Okay, it was just the crowd. I remembered wrong. Still, that's sick. And you're saying everything is all good because they can't turn you away in the ER? All they do is figure out what's wrong with you. They will admit and treat you if you're condition is life threatening, but only then.
However, when I had a gallstone I suffered for 4 months. Why? Because I had no insurance and the surgeon wouldn't operate until he got his fee. Nothing vital was blocked so my life wasn't in any immediate danger. I only threw up everything I ate with the exception of raw vegetables.
When I had a kidney stone they gave me pain pills and wished me luck. I had to go see a Urologist. Thankfully, I had temporary Medicaid that paid for the office visit. It ran out a few days before the stone got broken up though. He didn't know that, or I probably would've been given more pain pills and told to come back when I won the lottery.
While I admit the bill did get pushed through pretty quick, there are a lot of good things about it. It's the mandate part I don't like. There's still room for improvement, but being sick and not being able to get insurance because of a pre-existing condition is no picnic either.
I know our system, as it is now, is broken...or at the very least seriously
sprained...I just don't think throwing another broken system on top of it is really going to help much in the long term. Zakharra is right too, being told that a bill needs to be passed before we can know what's in it doesn't settle well with me at all, it smacks of them trying to get something through that they know they shouldn't be.
I do actually get why some docs won't take patients who don't have insurance. It sucks but a lot of them won't even try
to pay PART of their bill, they just take the doctors services and walk away. If it's not life threatening I get the reason they don't want those patients. On the flip side, being the person suffering SUCKS as well. Still a doctor is providing a service and s/he deserves to be compensated for their time just like any other service. People wouldn't dream of going in to have the brakes changed on their car and not paying the mechanic, but there are plenty who seem to think that a doctor should work on them for free just because they are there.
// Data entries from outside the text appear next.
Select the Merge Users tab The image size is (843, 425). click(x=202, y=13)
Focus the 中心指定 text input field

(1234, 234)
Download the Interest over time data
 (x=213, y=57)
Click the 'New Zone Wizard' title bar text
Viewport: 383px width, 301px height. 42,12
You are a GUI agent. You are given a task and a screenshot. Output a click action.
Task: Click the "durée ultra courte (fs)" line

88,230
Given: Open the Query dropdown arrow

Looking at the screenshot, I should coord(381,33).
Running a private practice isn't cheap. I talked to one of my docs about it who was in practice on his own, no partners. Before he got to actually take home dime one he had to pay his bills, including the payments on his offices, the utilities there, the machines he had in the office, staffing etc. To keep all the bills paid (before he took money home himself) he had to clear a million dollars a year. You don't make that kind of money if your patients don't pay you which means you look for patients with insurance because you know you'll get paid.
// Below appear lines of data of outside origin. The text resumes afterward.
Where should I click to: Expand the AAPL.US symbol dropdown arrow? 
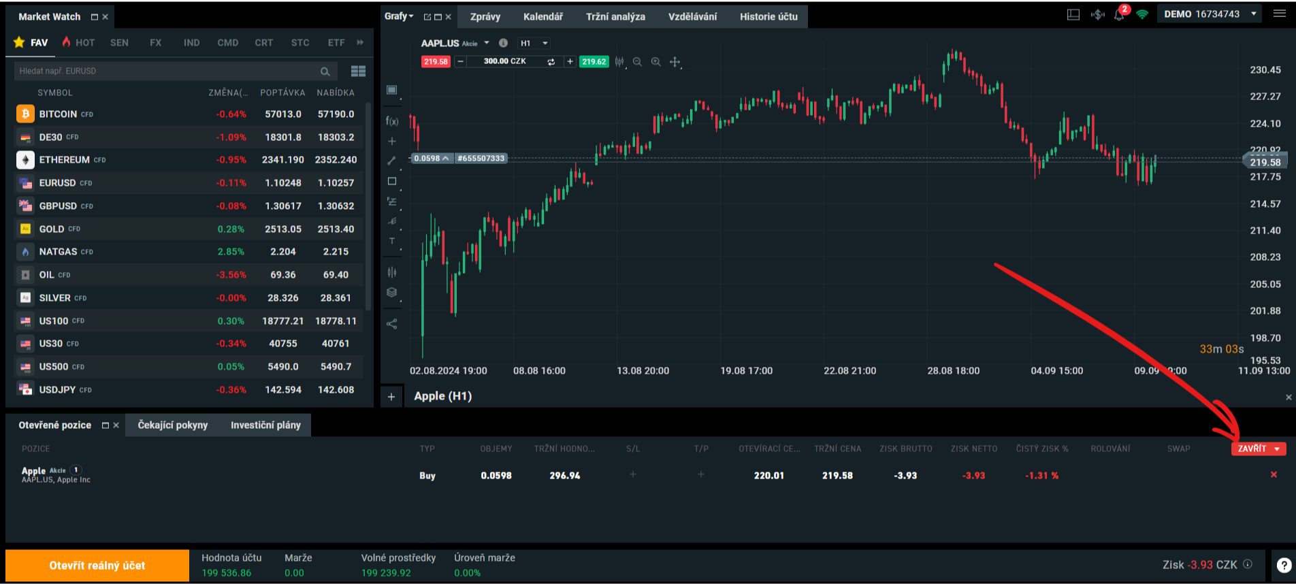point(487,43)
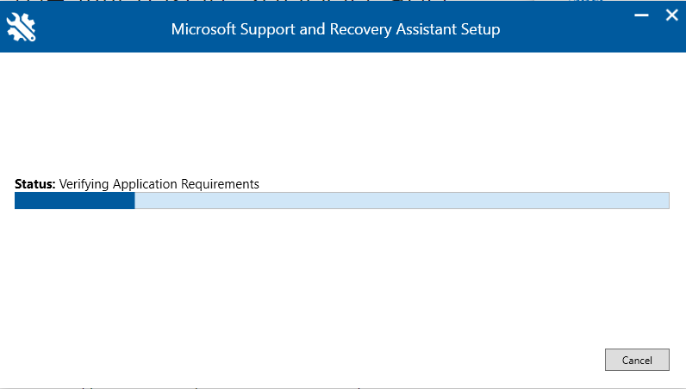Click empty white area between progress bar and Cancel
This screenshot has width=686, height=389.
pyautogui.click(x=345, y=284)
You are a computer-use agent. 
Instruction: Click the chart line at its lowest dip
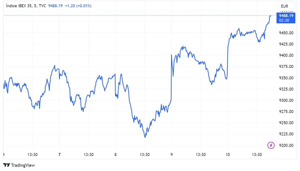pyautogui.click(x=145, y=137)
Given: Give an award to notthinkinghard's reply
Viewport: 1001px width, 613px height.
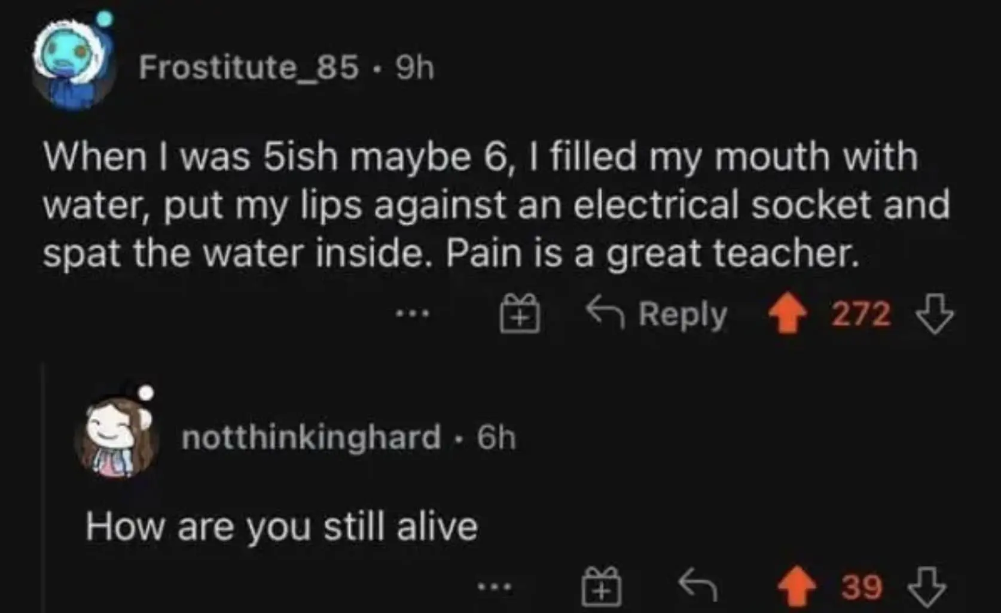Looking at the screenshot, I should coord(602,587).
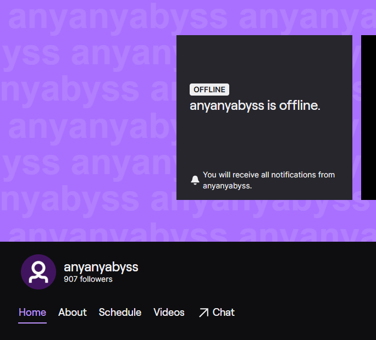Click the 'anyanyabyss is offline.' heading

click(x=255, y=105)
Part of the real problem though is the sheer COST of healthcare in this country. The amount hospitals charge for even the most basic tests is ridiculous and some serious research should have been put in to determine ways of making healthcare more affordable, even for people without insurance, so that even if they don't have a carrier, their bills aren't so daunting that they just walk away from them. Also, the insurance industry itself needs an overhaul. They shouldn't be able to drop people on a whim, and certainly not for a pre-existing condition, especially a condition that is genetic and in no way self inflicted.
Like I said before, my biggest issue is that there are plenty of things that could have been fixed instead of throwing a new (and faulty imo) program on top of an already faulty one.